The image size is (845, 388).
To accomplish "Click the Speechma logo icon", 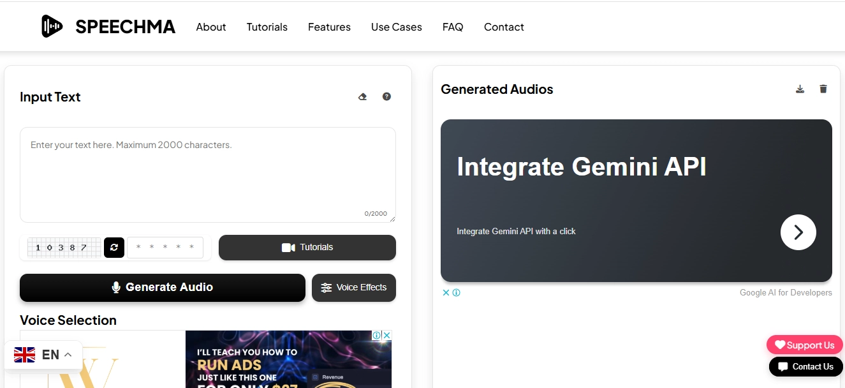I will [x=51, y=26].
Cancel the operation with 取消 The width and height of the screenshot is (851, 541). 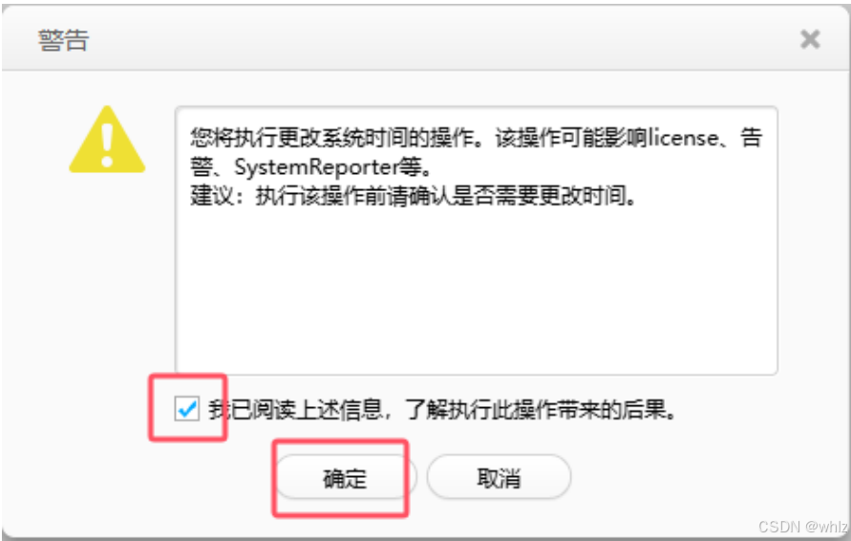coord(499,477)
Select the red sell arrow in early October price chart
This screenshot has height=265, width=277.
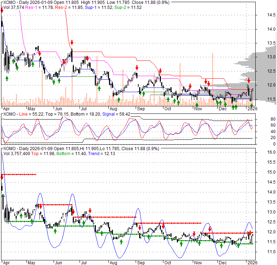pyautogui.click(x=160, y=71)
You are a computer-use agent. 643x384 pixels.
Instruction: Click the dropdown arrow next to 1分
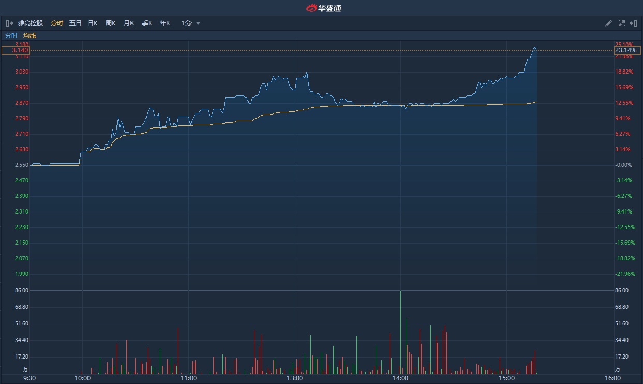(198, 24)
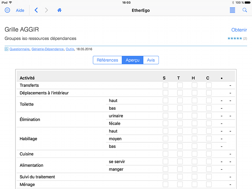252x189 pixels.
Task: Open the list view lines icon
Action: pyautogui.click(x=233, y=10)
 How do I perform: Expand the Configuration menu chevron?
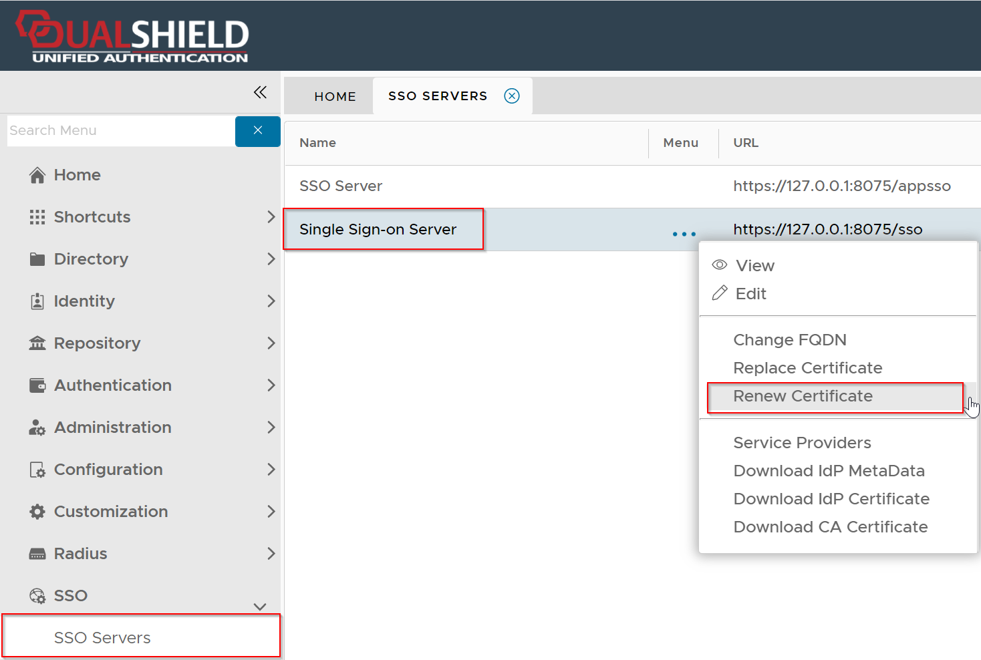point(271,470)
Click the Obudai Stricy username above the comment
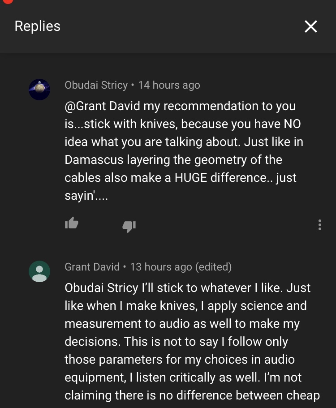The height and width of the screenshot is (408, 336). (x=96, y=85)
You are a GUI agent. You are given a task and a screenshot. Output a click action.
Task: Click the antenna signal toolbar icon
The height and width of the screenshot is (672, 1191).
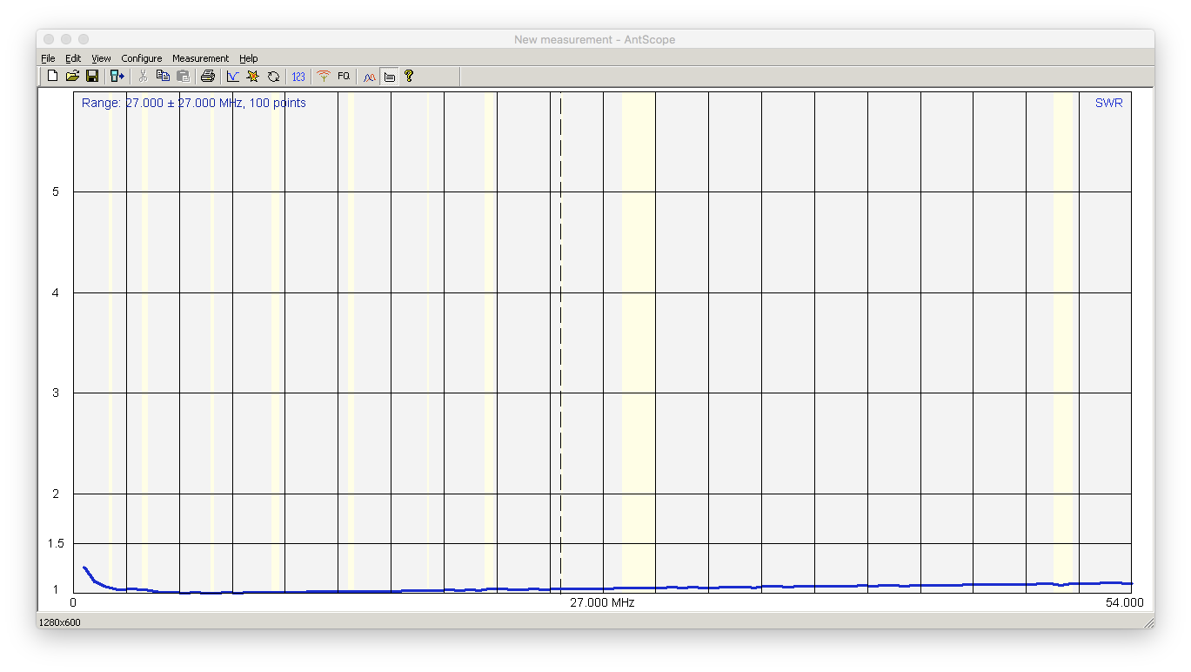(324, 77)
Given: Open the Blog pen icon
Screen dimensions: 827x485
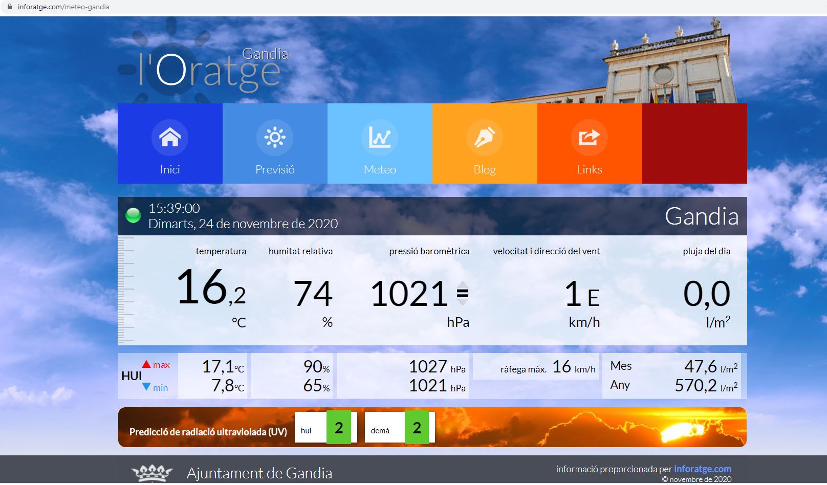Looking at the screenshot, I should 485,137.
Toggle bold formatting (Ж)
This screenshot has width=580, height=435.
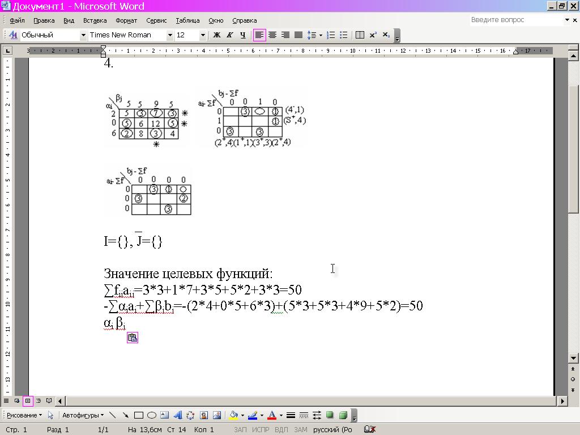pos(216,35)

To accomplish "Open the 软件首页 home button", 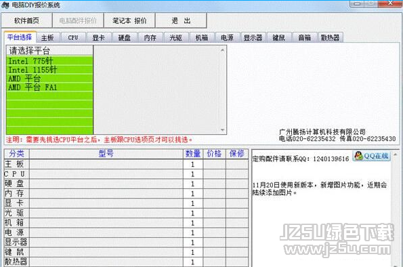I will click(26, 20).
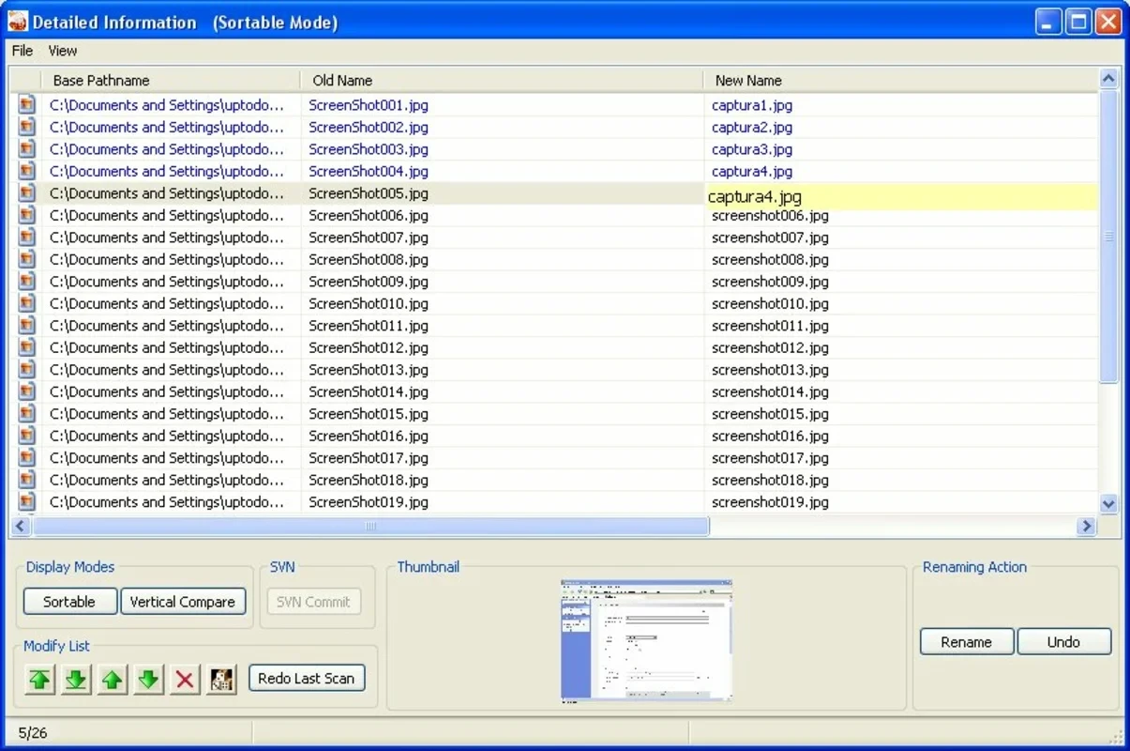Screen dimensions: 1130x751
Task: Sort by the Old Name column header
Action: (x=342, y=81)
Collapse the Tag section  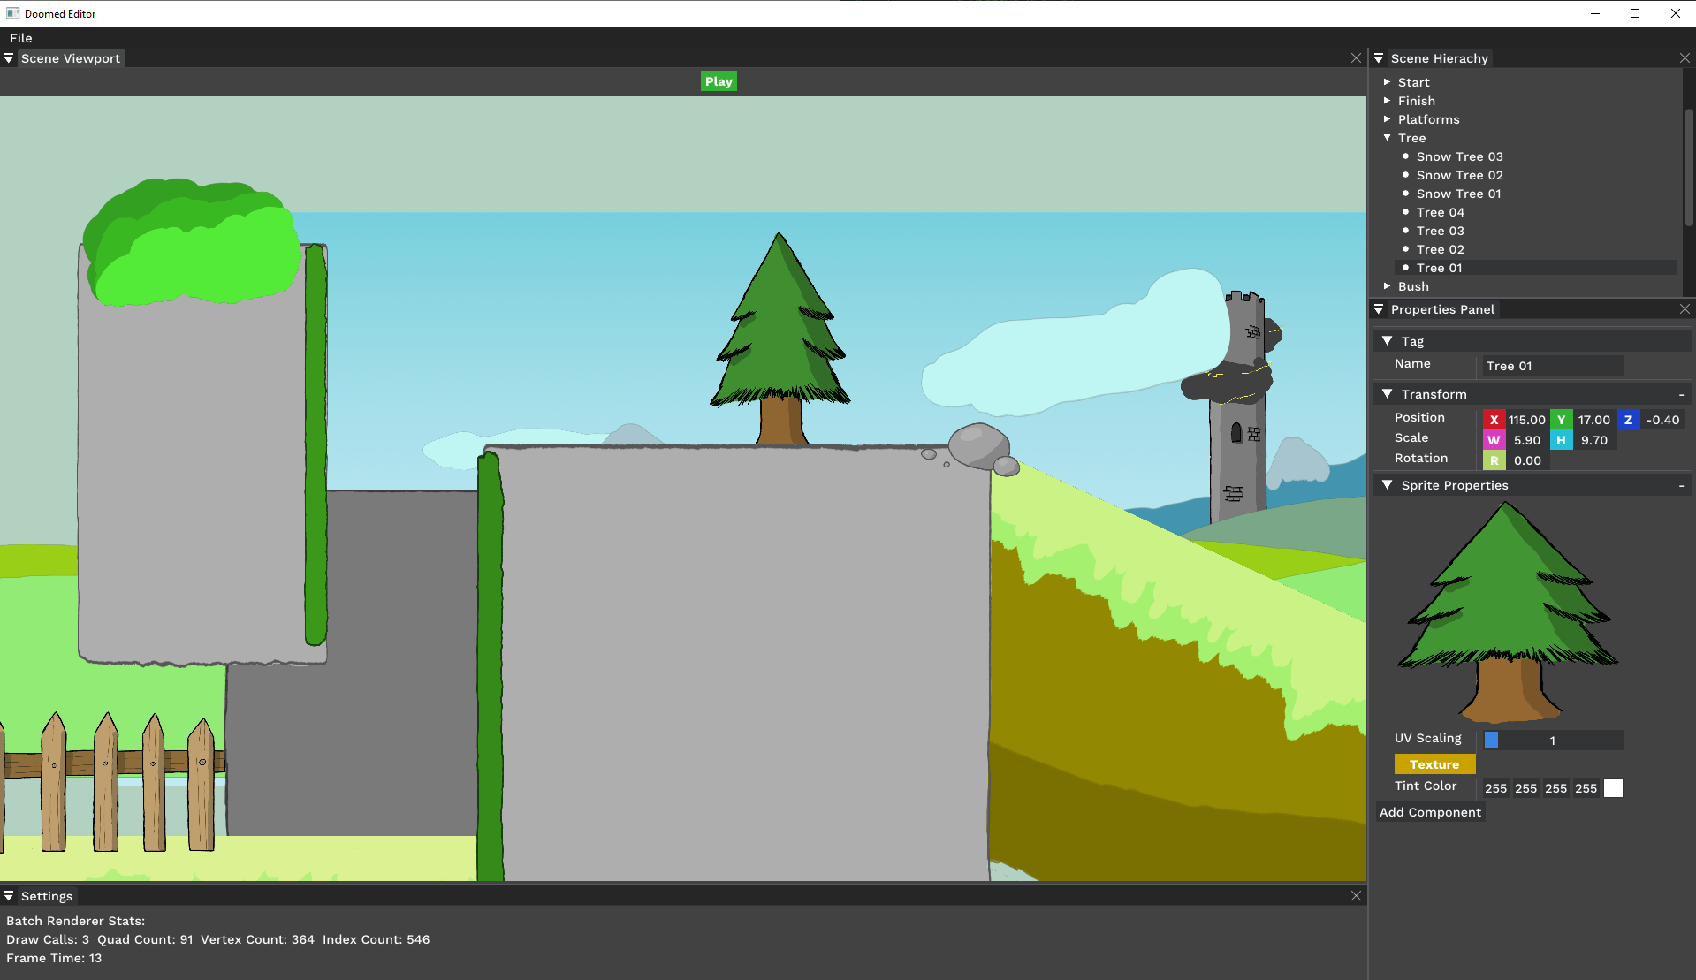pyautogui.click(x=1387, y=341)
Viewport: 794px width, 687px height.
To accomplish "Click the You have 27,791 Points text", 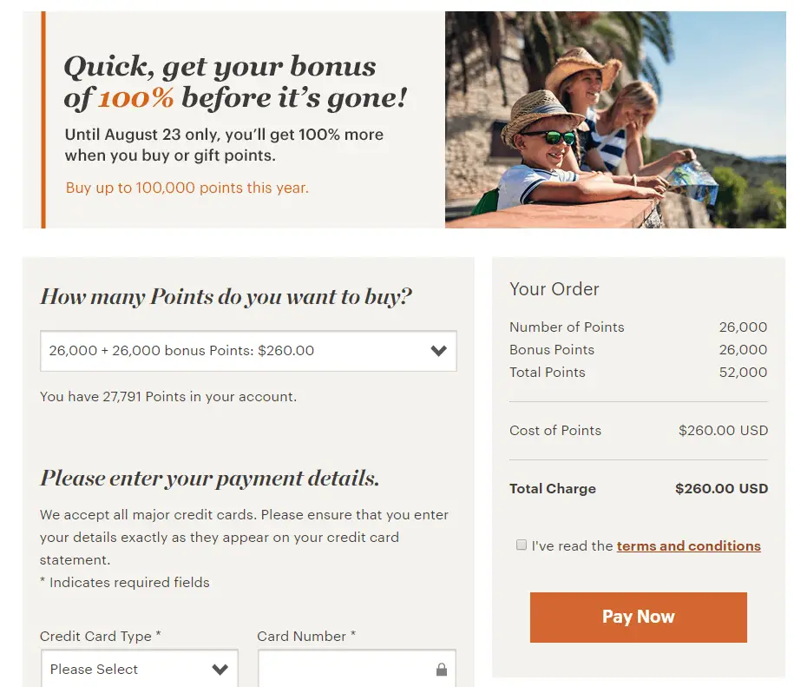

========

Directions for this task
Set the pictures aside and transcribe exactly the stretch of lines above, beginning with the one holding "This screenshot has height=265, width=277." and ending with the one holding "Given: Open the Blog pen icon".

Your response
This screenshot has height=265, width=277.
pyautogui.click(x=160, y=71)
You are a computer-use agent. 643x384 pixels.
Instruction: Click the dropdown arrow next to 1分
(198, 24)
252x189 pixels.
Task: Open the list view lines icon
Action: pyautogui.click(x=233, y=10)
 How do I perform: Expand the Configuration menu chevron?
point(271,470)
Click the Obudai Stricy username above the comment
The height and width of the screenshot is (408, 336). (x=96, y=85)
You are a GUI agent. You are given a task and a screenshot. Output a click action.
Task: Click the antenna signal toolbar icon
The height and width of the screenshot is (672, 1191).
(324, 77)
Given: Open the Blog pen icon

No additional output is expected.